虫を操って自分を守らせるのは、動けない植物ならではの知恵だろう。虫も苦労せずにエサの場所がわかるので、まさにwin−winの関係だ。
【追加雑学②】植物と虫の意外な協力関係
キャベツは天敵の青虫に齧られると、コナガコマユバチを呼び寄せる。なんとこの虫、青虫の体に卵を産み付けて、孵化した幼虫が体の中から食い破るのだ…! ウニョウニョと出てくる様子は、まるで悪夢である。

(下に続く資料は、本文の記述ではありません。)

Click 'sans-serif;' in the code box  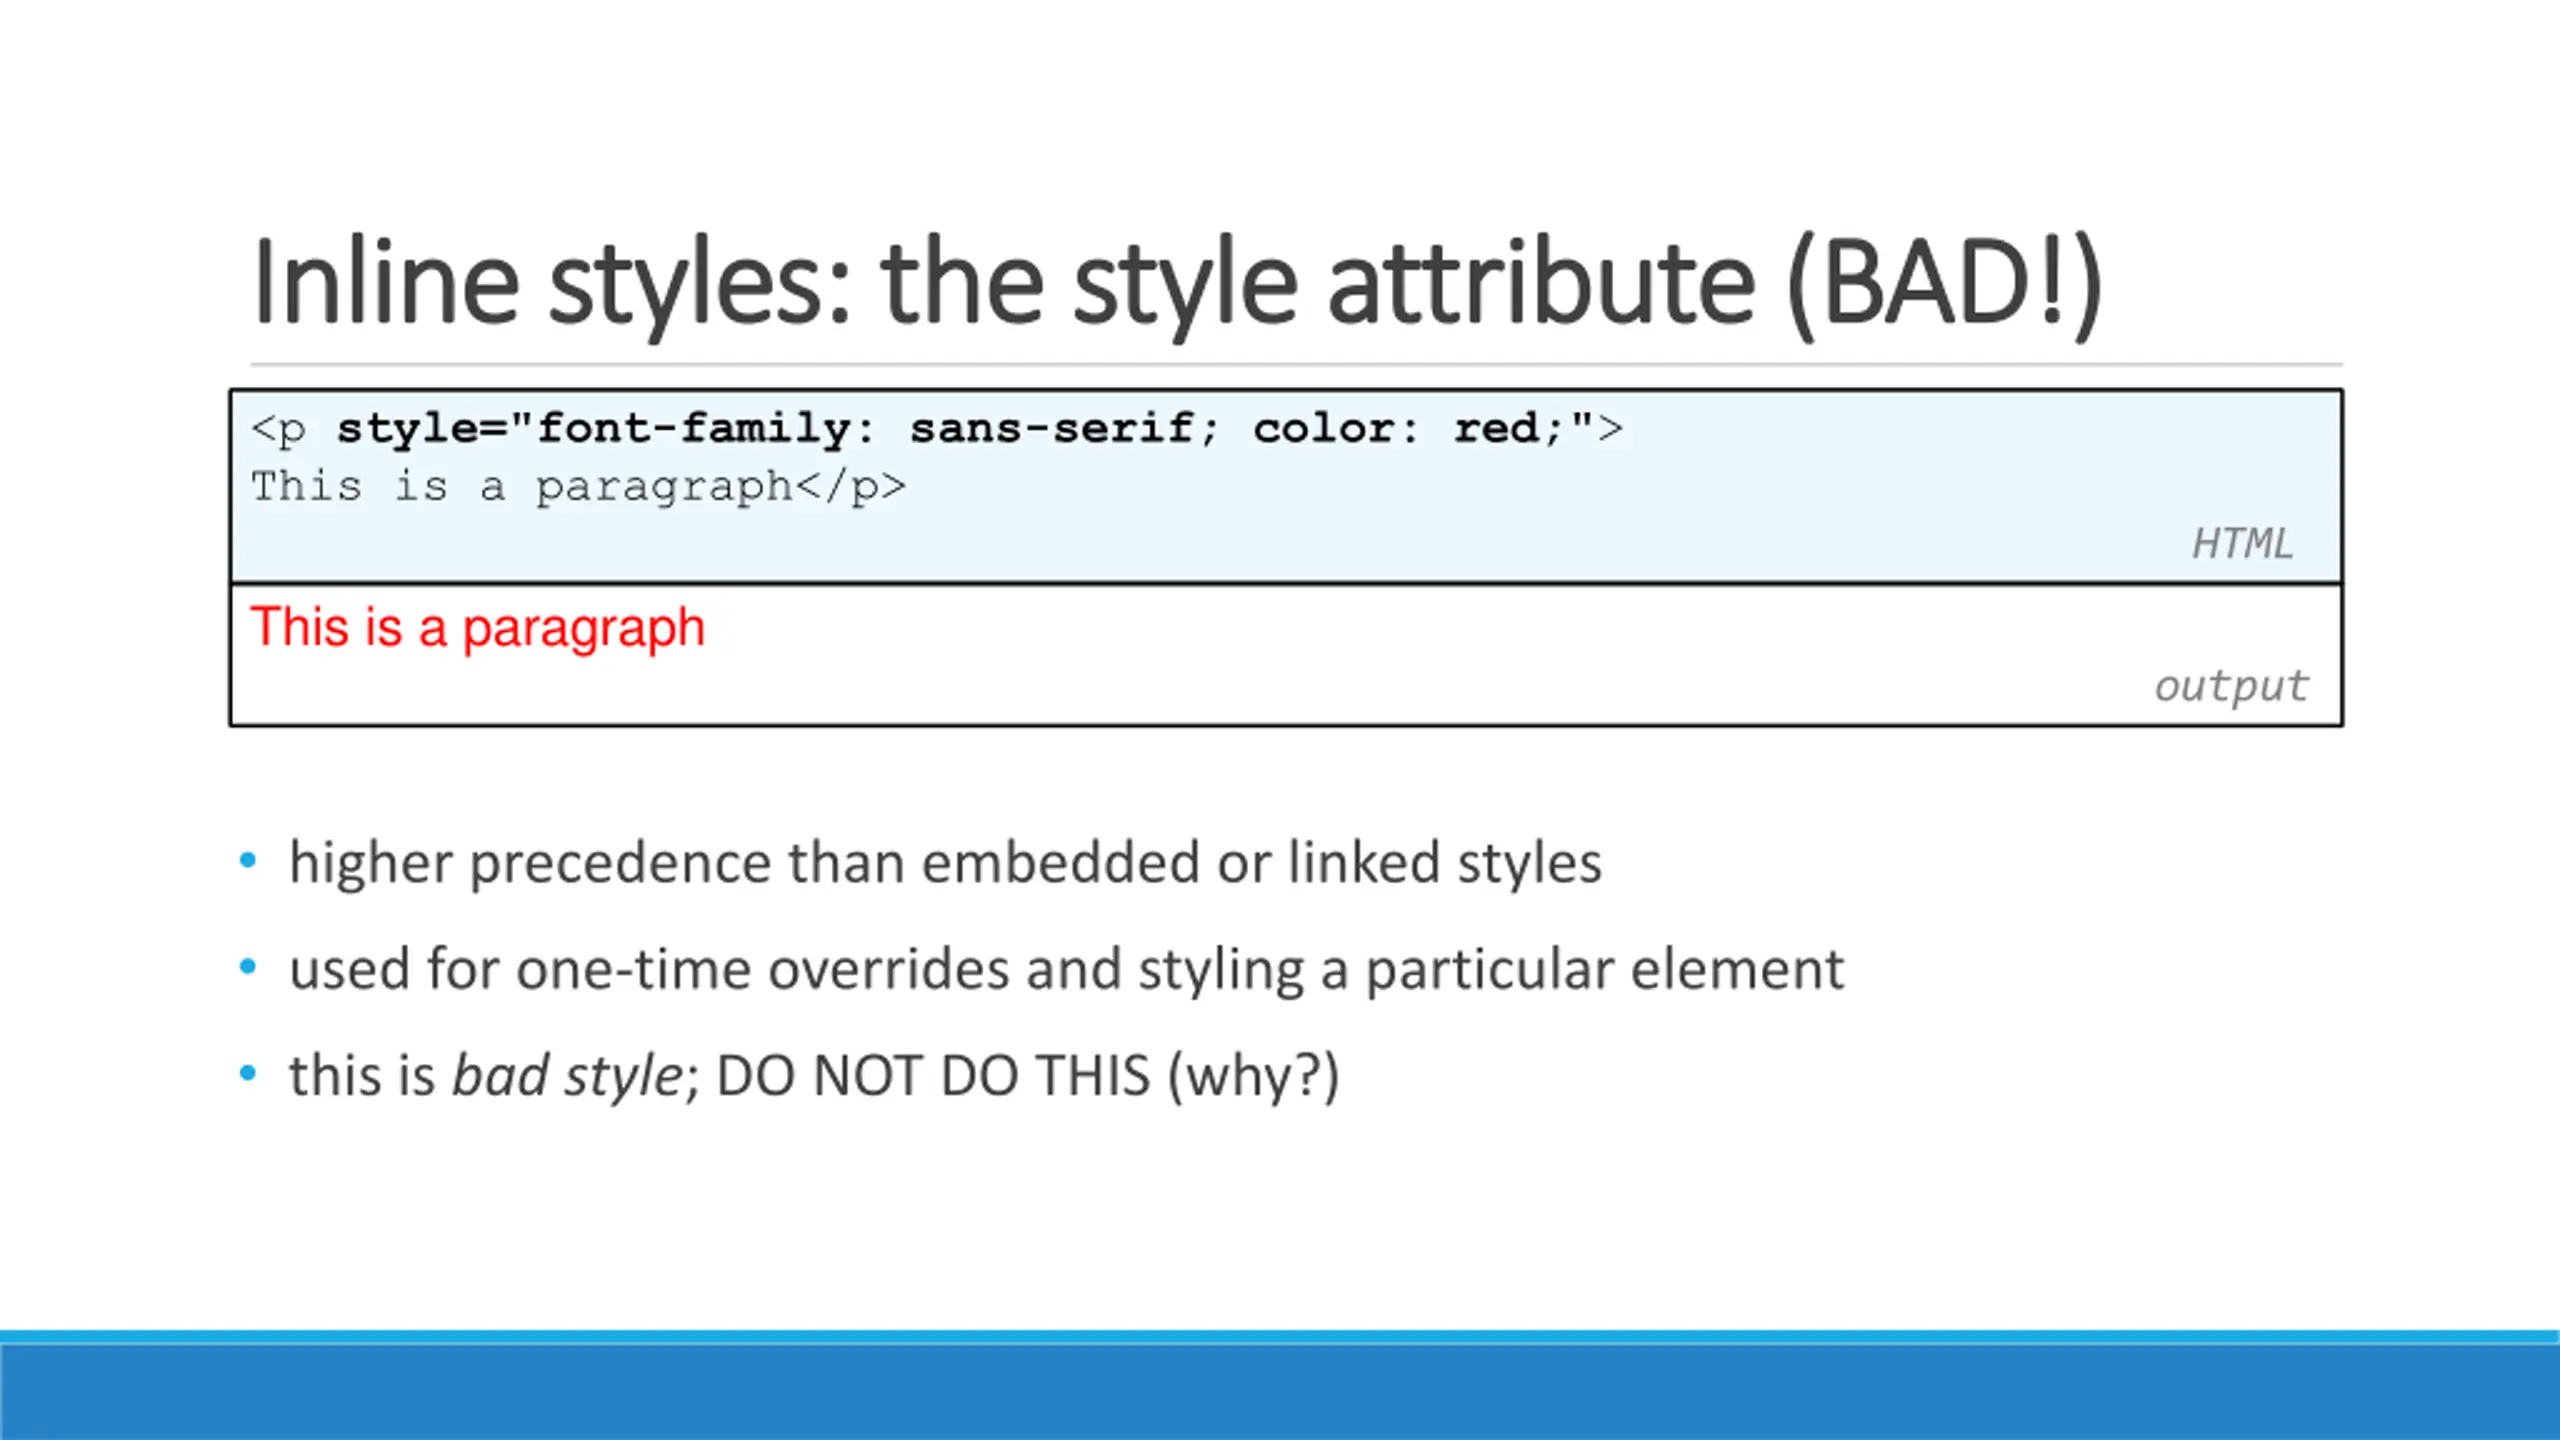pos(1064,429)
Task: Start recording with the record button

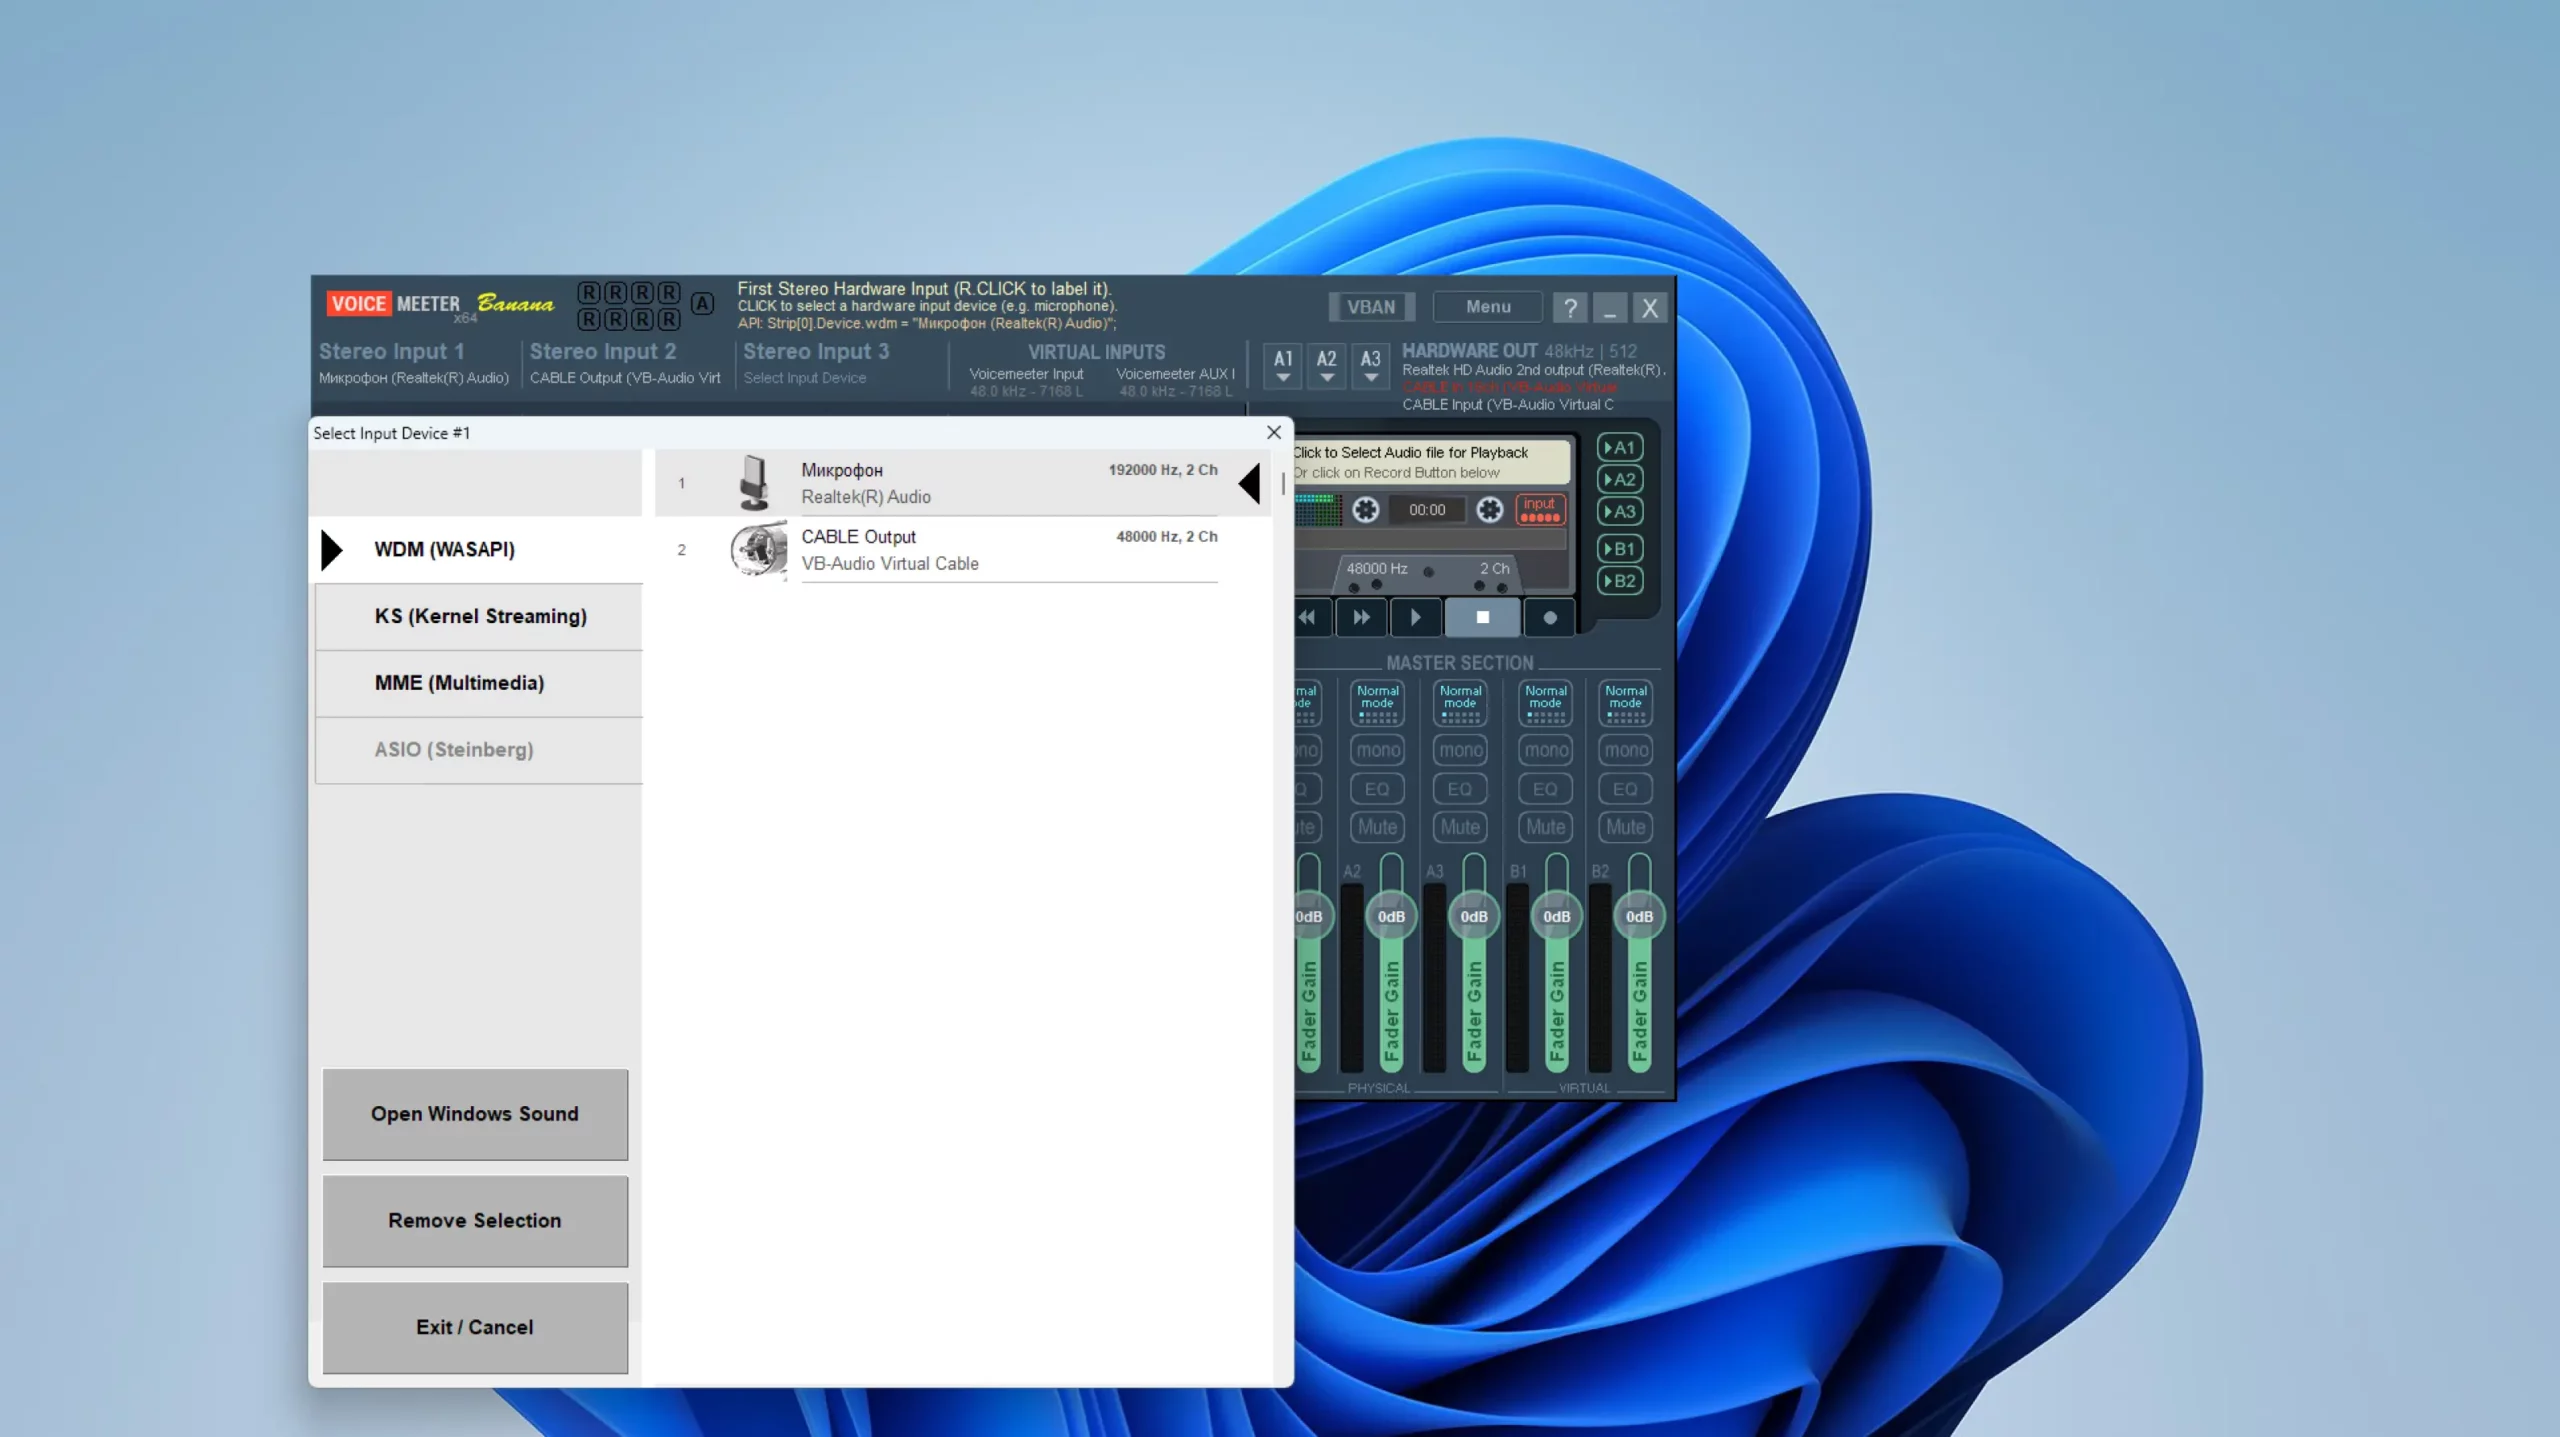Action: click(x=1549, y=617)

また、煙草の元になるワイルドタバコは、スズメガの幼虫を察知すると、数時間も立たずに天敵であるカメムシの仲間が集めてくる。
大人しいように見えて、なかなか苛烈な反撃である…。植物がここまで考えているのか…と少しだけ恐ろしくなった。植物にとってこれらの虫は、まさにベストパートナーなのだろう。
雑学まとめ
か弱いと思い込んでいた植物だが、予想外のしたたかさを持っていることがわかった。においというコミュニケーション手段があったとは…。
反撃が出来ない植物ならではの知恵なのだろう。長い年月をかけて、天敵を退けるために植物も進化してきたのだなぁ。
人間もにおいが読み取れるようになったら、植物とコミュニケーションを取れる日も来るのだろうか? 害と思われて、何を言われるか少し心配ではある。